第21話 フィッシングイズグッド

 釣りというのは合わせが重要である。



 餌でも、ルアーでも、釣り竿でもない。そんなものは最悪レンタルで済む。まあ、こだわりたい人はとことんこだわればいいのでは、と思うが、しかしテクニックを覚えることで、抜群に楽しくなるというのは、やはり釣りの楽しみの一つであるのではないだろうか。竿と餌さえあれば、誰でもできる。川でも海でも、今日のように釣り堀でも。魚のいるところにさえ行けば、釣ることができる。釣りとはそういうものである。御託を並べられるのは、初心者にはきつい。しかもそれが小学生だというのなら、尚更だろう。さて、最初に戻るが、釣りは合わせというのが大事になる。逆に言えばこれさえ合えばなんとかなる。

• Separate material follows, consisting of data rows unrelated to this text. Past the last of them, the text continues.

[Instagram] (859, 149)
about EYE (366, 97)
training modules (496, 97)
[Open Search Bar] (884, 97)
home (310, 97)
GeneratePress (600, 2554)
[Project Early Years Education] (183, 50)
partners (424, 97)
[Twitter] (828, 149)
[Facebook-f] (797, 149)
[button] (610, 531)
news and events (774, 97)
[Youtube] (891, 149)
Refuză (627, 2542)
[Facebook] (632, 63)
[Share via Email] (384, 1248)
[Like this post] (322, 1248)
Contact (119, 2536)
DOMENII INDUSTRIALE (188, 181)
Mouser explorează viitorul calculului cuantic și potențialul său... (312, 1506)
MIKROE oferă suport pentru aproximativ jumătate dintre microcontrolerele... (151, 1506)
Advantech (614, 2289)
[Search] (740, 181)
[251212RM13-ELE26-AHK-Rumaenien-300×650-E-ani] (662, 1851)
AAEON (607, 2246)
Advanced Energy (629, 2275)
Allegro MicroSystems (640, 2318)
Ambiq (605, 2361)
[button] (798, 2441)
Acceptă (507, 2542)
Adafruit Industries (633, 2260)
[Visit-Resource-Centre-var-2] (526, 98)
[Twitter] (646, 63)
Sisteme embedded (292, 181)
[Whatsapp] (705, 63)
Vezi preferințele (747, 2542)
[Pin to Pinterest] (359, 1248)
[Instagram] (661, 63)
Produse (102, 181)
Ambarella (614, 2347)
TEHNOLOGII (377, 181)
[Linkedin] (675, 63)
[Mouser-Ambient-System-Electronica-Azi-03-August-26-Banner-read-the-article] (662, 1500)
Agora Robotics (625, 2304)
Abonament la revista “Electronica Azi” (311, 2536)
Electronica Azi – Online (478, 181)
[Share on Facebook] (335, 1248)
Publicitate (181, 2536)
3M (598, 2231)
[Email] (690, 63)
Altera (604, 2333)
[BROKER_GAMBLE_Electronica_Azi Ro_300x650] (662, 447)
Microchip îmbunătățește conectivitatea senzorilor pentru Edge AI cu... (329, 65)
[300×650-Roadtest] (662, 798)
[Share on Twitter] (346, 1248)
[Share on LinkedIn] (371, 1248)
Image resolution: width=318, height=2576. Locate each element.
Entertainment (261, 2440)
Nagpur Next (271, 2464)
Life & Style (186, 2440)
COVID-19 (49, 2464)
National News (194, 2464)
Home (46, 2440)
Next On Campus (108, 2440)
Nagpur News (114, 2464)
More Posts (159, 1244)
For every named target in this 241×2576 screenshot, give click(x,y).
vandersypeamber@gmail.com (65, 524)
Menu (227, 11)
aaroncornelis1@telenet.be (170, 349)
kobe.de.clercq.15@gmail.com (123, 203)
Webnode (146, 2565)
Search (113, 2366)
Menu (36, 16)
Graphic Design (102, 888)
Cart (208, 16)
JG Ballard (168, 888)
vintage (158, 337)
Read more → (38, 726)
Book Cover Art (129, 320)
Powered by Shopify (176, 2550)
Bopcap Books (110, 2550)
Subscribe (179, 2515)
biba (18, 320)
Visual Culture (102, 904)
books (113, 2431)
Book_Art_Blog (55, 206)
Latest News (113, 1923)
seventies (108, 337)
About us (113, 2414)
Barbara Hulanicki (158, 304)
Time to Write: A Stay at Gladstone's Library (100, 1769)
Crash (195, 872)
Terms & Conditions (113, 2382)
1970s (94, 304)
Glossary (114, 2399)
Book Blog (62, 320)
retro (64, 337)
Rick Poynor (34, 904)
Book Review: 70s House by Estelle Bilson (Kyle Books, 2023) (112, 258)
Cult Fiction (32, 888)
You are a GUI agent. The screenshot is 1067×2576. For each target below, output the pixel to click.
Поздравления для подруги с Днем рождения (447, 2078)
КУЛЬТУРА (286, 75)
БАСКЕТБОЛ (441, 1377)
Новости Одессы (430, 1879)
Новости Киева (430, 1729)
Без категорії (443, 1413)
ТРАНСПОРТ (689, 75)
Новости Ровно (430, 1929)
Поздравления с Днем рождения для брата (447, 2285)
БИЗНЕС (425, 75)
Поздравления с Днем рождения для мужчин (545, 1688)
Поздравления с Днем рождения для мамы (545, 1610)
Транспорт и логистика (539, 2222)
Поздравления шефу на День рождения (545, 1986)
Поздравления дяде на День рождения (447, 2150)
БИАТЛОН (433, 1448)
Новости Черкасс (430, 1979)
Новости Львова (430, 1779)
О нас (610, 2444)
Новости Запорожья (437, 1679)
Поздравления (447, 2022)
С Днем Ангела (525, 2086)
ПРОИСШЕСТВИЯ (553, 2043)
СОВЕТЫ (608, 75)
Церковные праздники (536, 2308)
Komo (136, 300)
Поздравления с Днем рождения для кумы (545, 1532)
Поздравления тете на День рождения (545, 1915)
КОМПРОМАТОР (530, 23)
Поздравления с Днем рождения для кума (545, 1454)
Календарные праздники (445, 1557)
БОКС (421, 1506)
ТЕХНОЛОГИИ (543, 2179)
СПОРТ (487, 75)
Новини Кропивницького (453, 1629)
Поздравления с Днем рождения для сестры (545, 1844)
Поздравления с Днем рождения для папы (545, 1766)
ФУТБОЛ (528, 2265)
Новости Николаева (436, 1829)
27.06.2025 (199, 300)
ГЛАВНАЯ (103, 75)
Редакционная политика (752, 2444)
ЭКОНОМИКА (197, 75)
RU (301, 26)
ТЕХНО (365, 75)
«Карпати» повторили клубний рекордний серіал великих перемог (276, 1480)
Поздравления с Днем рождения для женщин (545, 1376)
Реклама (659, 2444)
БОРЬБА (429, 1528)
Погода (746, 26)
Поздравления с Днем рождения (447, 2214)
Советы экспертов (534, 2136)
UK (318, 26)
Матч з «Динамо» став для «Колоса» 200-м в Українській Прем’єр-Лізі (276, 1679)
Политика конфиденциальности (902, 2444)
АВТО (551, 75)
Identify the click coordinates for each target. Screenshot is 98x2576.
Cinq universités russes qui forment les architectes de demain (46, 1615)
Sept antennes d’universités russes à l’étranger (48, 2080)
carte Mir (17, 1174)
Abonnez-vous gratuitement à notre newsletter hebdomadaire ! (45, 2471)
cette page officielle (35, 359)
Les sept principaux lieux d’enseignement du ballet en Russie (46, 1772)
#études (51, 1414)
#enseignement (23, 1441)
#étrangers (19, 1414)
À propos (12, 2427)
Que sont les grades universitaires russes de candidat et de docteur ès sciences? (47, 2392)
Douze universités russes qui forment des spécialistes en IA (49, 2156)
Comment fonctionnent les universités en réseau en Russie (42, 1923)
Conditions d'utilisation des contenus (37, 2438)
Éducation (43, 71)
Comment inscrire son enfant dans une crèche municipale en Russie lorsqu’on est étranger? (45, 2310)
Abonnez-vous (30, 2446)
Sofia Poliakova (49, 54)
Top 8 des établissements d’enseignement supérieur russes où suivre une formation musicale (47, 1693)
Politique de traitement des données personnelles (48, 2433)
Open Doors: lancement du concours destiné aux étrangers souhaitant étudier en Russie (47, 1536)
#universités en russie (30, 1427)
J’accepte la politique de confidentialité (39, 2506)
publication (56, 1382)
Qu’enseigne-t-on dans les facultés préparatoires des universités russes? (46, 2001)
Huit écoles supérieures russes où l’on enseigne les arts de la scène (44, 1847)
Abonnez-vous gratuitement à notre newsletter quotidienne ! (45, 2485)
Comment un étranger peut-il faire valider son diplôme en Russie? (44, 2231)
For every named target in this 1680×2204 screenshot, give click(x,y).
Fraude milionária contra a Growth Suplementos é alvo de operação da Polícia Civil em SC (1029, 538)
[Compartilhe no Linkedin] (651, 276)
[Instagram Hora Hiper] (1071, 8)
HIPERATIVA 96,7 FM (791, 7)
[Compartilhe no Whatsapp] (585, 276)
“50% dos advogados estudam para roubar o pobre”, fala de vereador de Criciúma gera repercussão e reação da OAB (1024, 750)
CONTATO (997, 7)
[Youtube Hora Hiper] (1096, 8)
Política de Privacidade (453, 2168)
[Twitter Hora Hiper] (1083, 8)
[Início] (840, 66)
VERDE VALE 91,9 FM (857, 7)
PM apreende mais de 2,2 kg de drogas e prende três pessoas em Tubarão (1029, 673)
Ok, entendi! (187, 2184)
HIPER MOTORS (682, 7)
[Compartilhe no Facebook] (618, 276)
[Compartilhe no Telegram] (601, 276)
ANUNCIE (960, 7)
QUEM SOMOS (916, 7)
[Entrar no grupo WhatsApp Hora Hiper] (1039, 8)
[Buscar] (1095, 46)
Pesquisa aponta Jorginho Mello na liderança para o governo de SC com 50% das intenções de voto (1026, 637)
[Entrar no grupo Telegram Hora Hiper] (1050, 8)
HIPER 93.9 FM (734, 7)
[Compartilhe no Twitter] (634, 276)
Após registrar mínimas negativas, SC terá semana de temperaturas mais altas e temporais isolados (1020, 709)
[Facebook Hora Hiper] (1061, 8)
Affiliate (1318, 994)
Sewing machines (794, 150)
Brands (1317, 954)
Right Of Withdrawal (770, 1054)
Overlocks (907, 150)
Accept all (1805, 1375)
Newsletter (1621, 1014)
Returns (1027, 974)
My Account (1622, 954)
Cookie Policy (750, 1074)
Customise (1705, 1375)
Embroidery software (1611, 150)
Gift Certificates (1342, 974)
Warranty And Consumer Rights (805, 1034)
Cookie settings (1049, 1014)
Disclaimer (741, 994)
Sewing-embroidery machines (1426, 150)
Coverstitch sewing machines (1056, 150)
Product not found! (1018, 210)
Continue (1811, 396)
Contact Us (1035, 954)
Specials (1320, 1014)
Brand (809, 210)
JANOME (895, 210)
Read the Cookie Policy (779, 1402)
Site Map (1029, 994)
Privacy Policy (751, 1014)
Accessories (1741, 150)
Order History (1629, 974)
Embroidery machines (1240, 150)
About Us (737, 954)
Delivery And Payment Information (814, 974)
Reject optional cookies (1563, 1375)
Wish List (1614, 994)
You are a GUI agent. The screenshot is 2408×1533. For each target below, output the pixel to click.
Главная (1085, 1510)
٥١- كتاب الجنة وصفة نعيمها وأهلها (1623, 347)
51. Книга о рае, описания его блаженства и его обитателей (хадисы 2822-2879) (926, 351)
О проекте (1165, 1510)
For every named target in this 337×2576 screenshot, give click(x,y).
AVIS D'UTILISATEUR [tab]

 合わせ、とは魚の餌への食いつきに対して、竿を引くことでしっかりと針を口に引っ掛けることである。これで魚が簡単には逃げられなくなるようになる、というわけだ。斯くいう俺も、既に三匹釣り上げている。そんなわけで、まあ、そろそろ、それとなく場所を変えつつ下級生達を見て回るか。



「タイセイくんすごーい、もう十匹だよ」



 十匹? それはすごい。多分一番釣り上げてるんじゃないか。いくら釣り堀だとしても、短時間にしては大漁だといえるだろう。



「合わせが上手いんだ。合わせ、が」



 俺はそれとなく話しけけてみる。上機嫌な少年は無邪気に聞いてくる。



「合わせ、ってなに?」


「魚の餌の食いつきに対して、竿を引くことで針をきちんと引っ掛ける技術、テクニックのことさ。タイセイくん、だっけ。君はそのテクニックがうまいんだよ」



 俺はテクニックという言葉を彼には使った。小学生男児は総じてテクニックという言葉が好きなのだ。たぶん。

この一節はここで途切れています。